Radio Hauraki

How stifled we felt back in the 1960’s when radio was a state-controlled monopoly and popular music was all but banned.
Private commercial radio stations had operated from the earliest days of broadcasting, but the government had systematically closed them all down.

In 1966, a brave heroic bunch of men decided they were going to break the monopoly held by the government.

Hence, less than a month after my twelfth birthday,  in early December 1966; Radio Hauraki was formed as a pirate station in the Hauraki Gulf, broadcasting outside government control from a ship moored in international waters.

The Beatles, Troggs, Rolling Stones and the Kinks all of a sudden flowed into our lives and the vibrancy of the announcers and of course the music brightened our lives.
The demand for transistor radios was overwhelming.

The government ran interference to try and shut them down on a continual basis.
There was a public backlash as folk started questioning the motives of state control as it appeared more and more to be a form of indoctrination.

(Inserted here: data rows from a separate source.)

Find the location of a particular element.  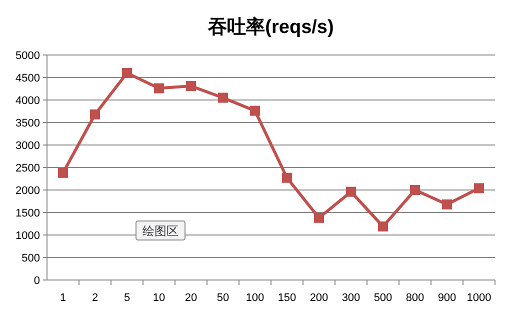

annotation: 绘图区 is located at coordinates (160, 231).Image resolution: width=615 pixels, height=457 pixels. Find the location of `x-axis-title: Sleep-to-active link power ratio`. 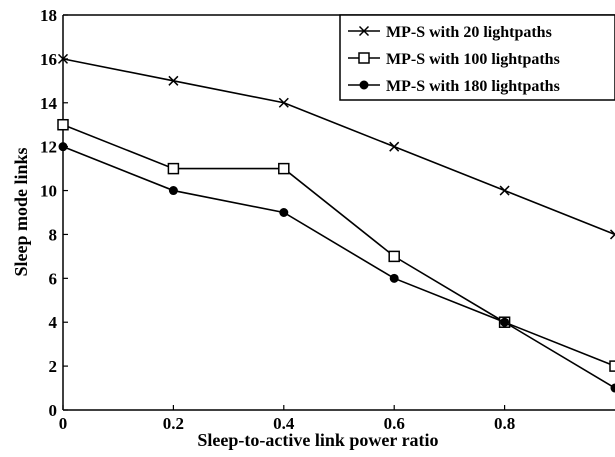

x-axis-title: Sleep-to-active link power ratio is located at coordinates (318, 440).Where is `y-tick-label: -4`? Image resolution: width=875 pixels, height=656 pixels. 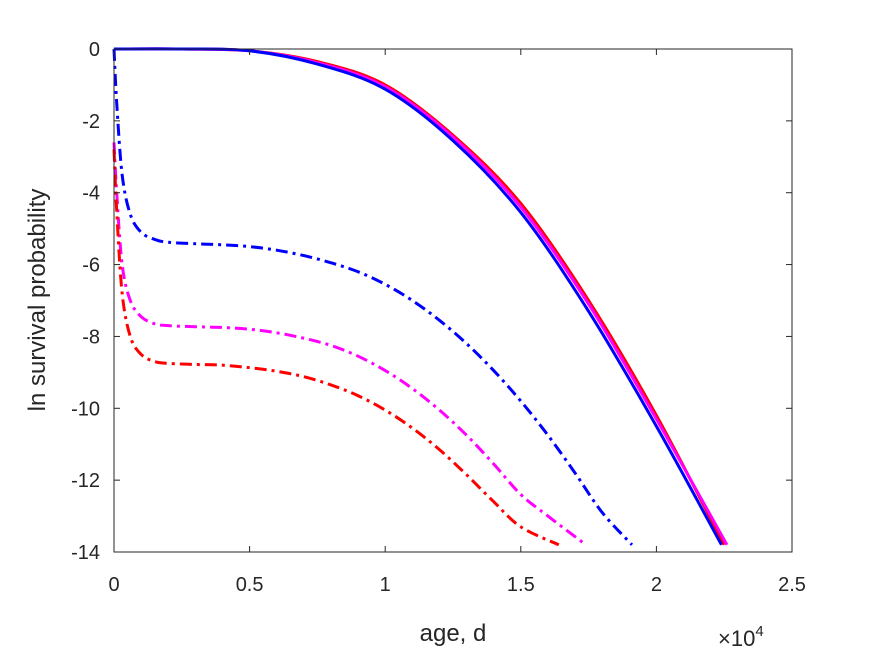 y-tick-label: -4 is located at coordinates (91, 194).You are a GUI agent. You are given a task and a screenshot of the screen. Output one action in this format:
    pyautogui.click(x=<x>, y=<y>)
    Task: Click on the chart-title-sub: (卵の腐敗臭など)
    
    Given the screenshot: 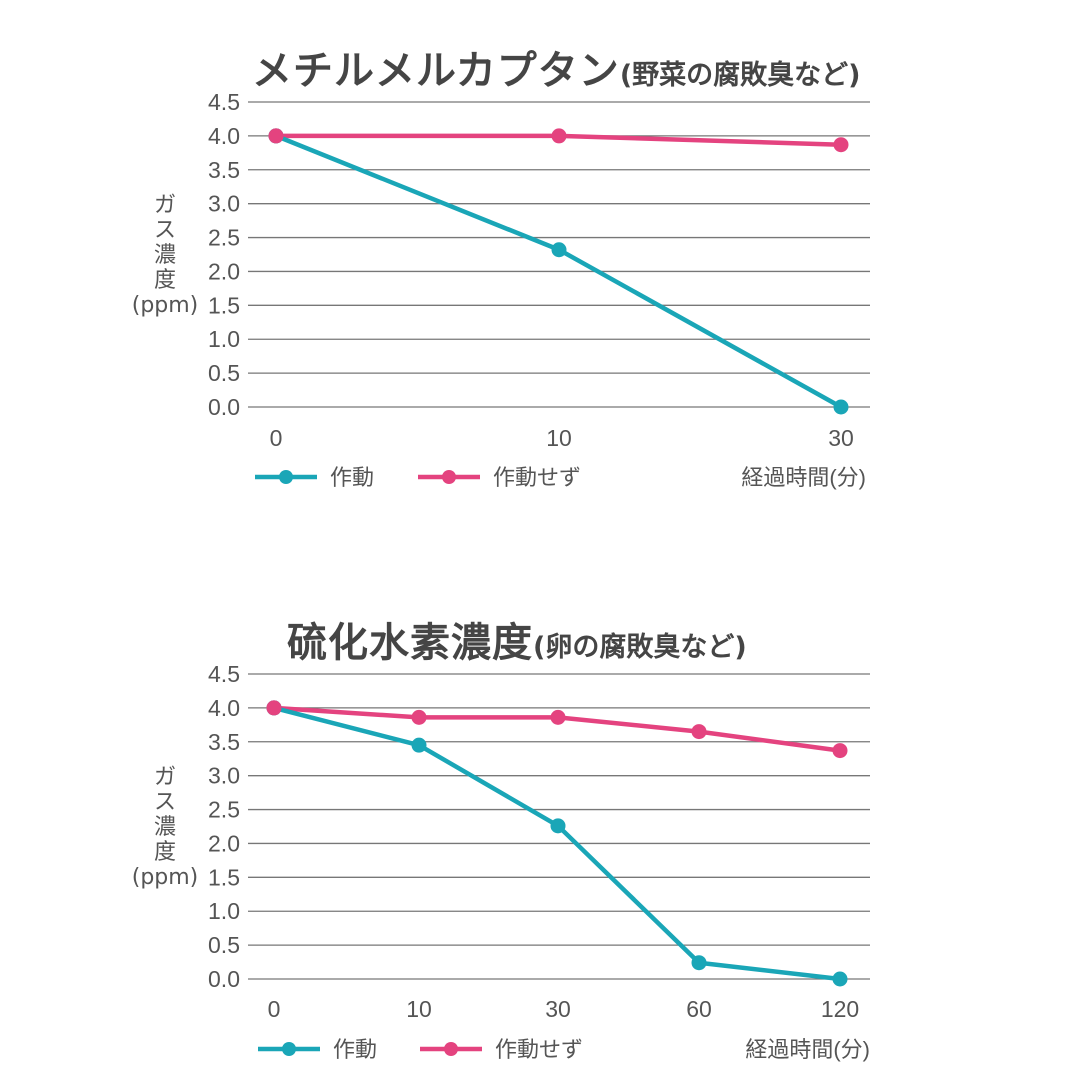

The Pirate Ship ran from December 1966 through to 1st June 1970 when the government finally relented and agreed to issue Hauraki with a Licence, which meant they could broadcast from onshore.

Common sense finally prevailed.

I must tell you of my favourite announcer.
His name was Rick Grant and sadly he fell overboard and drowned after celebrating the victory.
Even today I remember him with a smile on my face and at times a tear in my eye as he brought so much happiness into my young life.